■ **Instructions for the task**: Copy out the material in full. Leave every line as it is.
————————
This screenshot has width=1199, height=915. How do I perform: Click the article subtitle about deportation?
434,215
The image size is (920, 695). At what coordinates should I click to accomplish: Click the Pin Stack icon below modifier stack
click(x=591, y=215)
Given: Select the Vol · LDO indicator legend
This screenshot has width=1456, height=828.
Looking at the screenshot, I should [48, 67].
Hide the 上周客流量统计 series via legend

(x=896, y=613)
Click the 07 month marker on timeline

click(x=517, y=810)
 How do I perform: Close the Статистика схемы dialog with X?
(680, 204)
————————
■ **Your solution**:
This screenshot has width=1199, height=915. How do I perform: Click the article subtitle about deportation?
434,215
The image size is (920, 695). At what coordinates should I click to accomplish: Click the Pin Stack icon below modifier stack
click(x=591, y=215)
Given: Select the Vol · LDO indicator legend
This screenshot has width=1456, height=828.
Looking at the screenshot, I should [48, 67].
Hide the 上周客流量统计 series via legend

(x=896, y=613)
Click the 07 month marker on timeline

click(x=517, y=810)
 How do I perform: Close the Статистика схемы dialog with X?
(680, 204)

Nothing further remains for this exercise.